Electroencephalography (EEG) microstates and brain network are altered in patients with Alzheimer’s disease (AD) and discussed as potential biomarkers for AD. Microstates correspond to defined states of brain activity, and their connectivity patterns may change accordingly. Little is known about alteration of connectivity in microstates, especially in patients with amnestic mild cognitive impairment with stable or improving cognition within 30 months (aMCI).
Thirty-five outpatients with aMCI or mild dementia (mean age 77 ± 7 years, 47 % male, Mini Mental State Examination score ≥24) had comprehensive neuropsychological and clinical examinations. Subjects with cognitive decline over 30 months were allocated to the AD group, subjects with stable or improving cognition to the MCI-stable group. Results of neuropsychological testing at baseline were summarized in six domain scores. Resting state EEG was recorded with 256 electrodes and analyzed using TAPEEG. Five microstates were defined and individual data fitted. After phase transformation, the phase lag index (PLI) was calculated for the five microstates in every subject. Networks were reduced to 22 nodes for statistical analysis.
The domain score for verbal learning and memory and the microstate segmented PLI between the left centro-lateral and parieto-occipital regions in the theta band at baseline differentiated significantly between the groups. In the present sample, they separated in a logistic regression model with a 100 % positive predictive value, 60 % negative predictive value, 100 % specificity and 77 % sensitivity between AD and MCI-stable.

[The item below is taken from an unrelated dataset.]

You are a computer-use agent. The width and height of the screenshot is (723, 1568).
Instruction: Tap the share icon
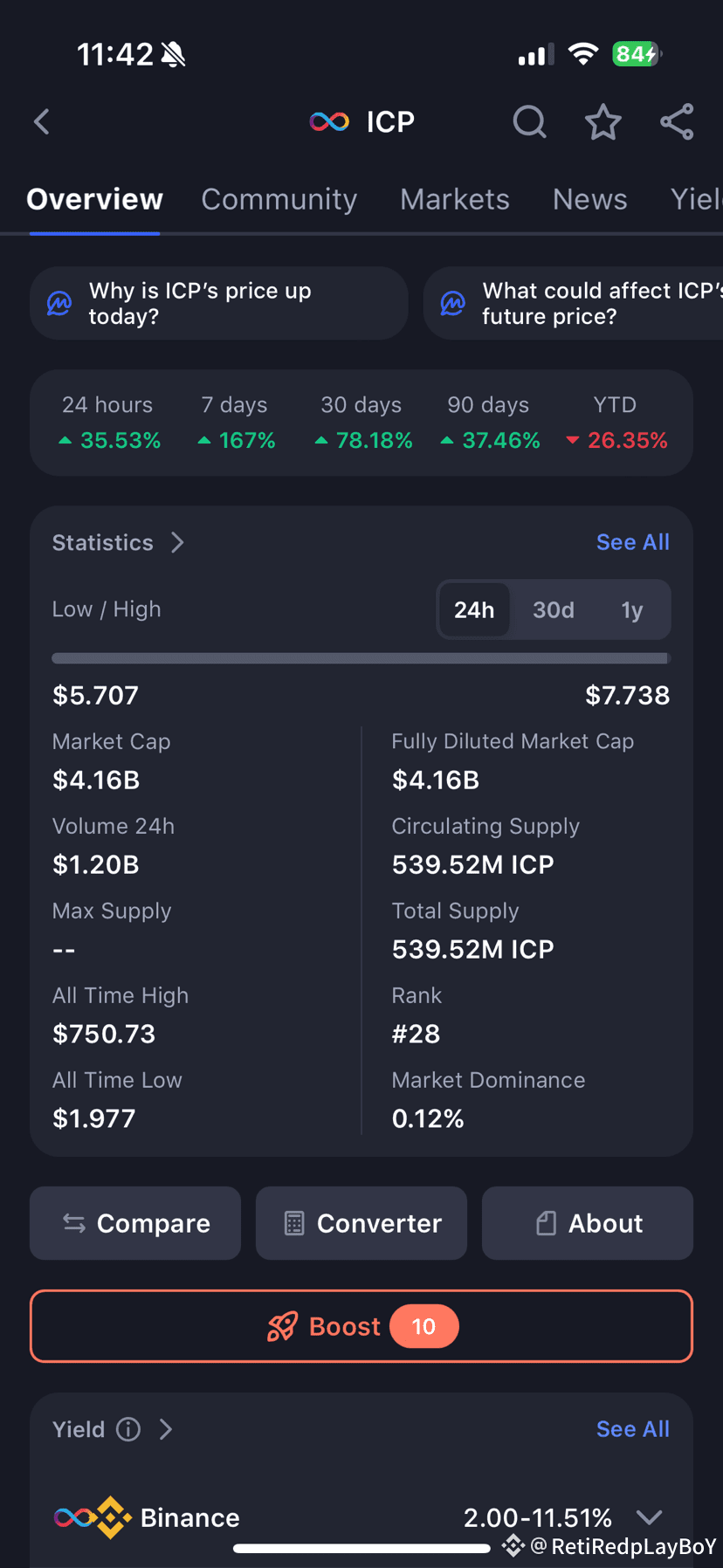click(x=677, y=122)
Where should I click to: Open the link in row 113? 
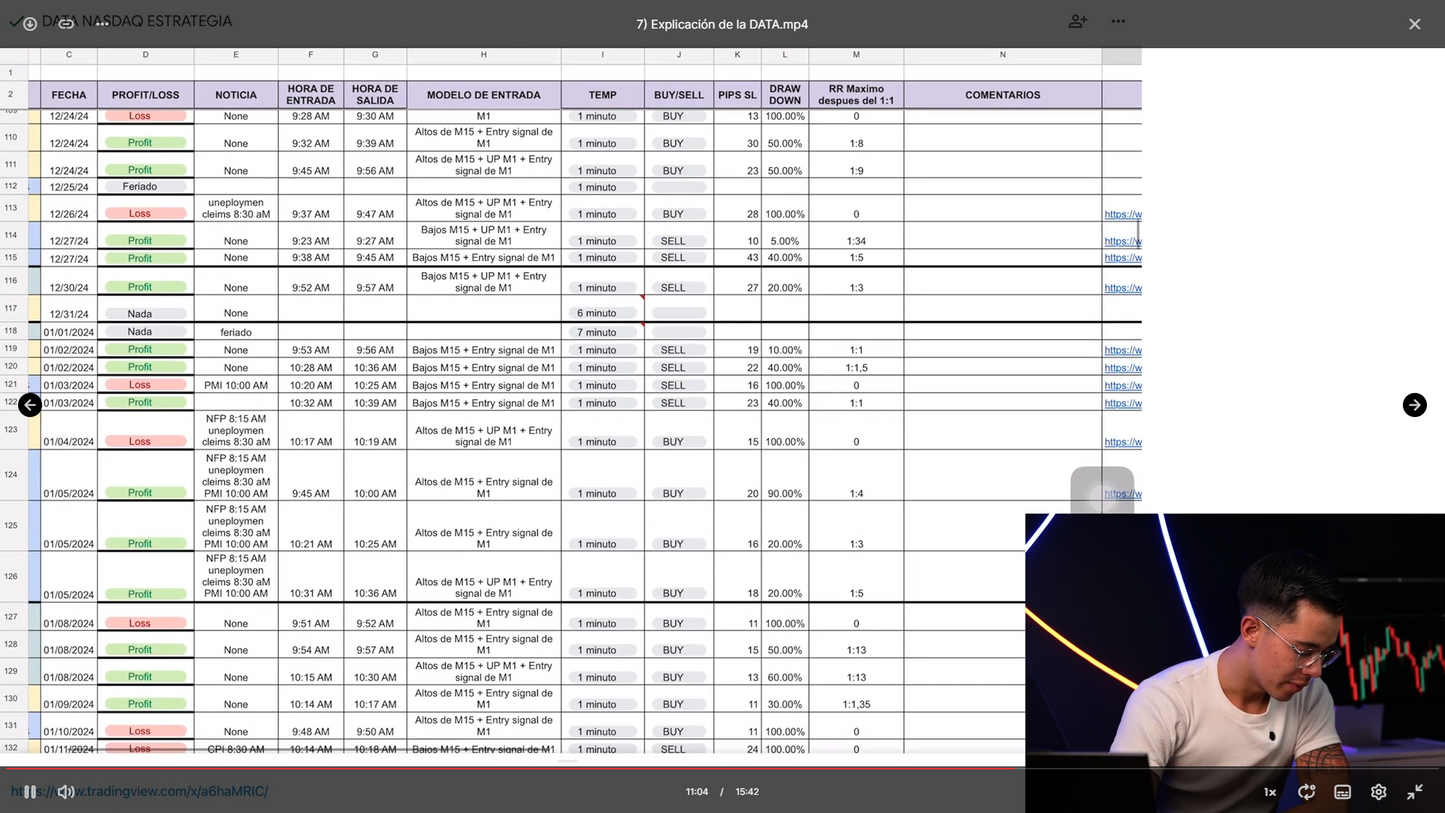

Combining neuropsychological and quantitative EEG test results allows differentiation between subjects with aMCI remaining stable and subjects with aMCI deteriorating over 30 months.
The online version of this article (doi:10.1186/s13195-015-0163-9) contains supplementary material, which is available to authorized users.
In the United Kingdom cognitive decline affects approximately 18 % in the elderly , and early classification of the underlying pathology and prognosis is difficult. As personalized medicine may gain importance in the future, the distinction between patients with a prodromal syndrome of neurodegenerative dementia and patients with other reasons for cognitive impairment, such as as depressive and sleep disorders or neurovascular diseases, becomes relevant. For early identification of dementia, the term mild cognitive impairment (MCI) was defined as a potential prodromal syndrome without significant impairment in activities of daily living. This term was replaced with mild neurocognitive disorder in the revised Diagnostic and Statistical Manual of Mental Disorders, Fifth Edition, criteria . The term is unspecific as the disorder can be caused by various pathologies , and a considerable number of patients with MCI remain stable or improve over time . Diagnostic criteria for MCI due to Alzheimer’s disease were established [5, 6]. The rate of progression to AD in patients with MCI varies, depending on study design and definition of MCI. Maximally, 40 % of patients with amnestic (single or multiple domains) mild cognitive impairment (aMCI) at baseline progress to dementia within 2–3 years [7, 8]. However, novel treatment strategies require initiation of treatment at the earliest possible time ; therefore, the corroboration of the diagnosis and the identification of the cause of MCI are important.
A combination of qEEG with neuropsychological measures allows differentiation of patients with early AD from patients with aMCI who remain stable for 30 months with high sensitivity, specificity, and positive predictive value. For differentiation between beginning AD and other patients with MCI, the msPLI seemed to be superior to the PLI. This advantage is most probably explained by an increased signal-to-noise ratio. Microstates are believed to represent activity of different subnetworks of a global network [44, 45]. Using microstate segmentation, EEG periods reflecting the most active subnetworks were selectively included in the analysis, resulting in a more precise estimation of the averaged global network.
Integration of connectivity results and verbal learning and memory tests in a statistical model may allow for definition of cohorts of patients with MCI with an enhanced risk for AD, a stage at which clinical trials are most promising. The high positive predictive value of this model allows the definition of a patient cohort at great risk of fast cognitive deterioration at a time when they are only mildly affected.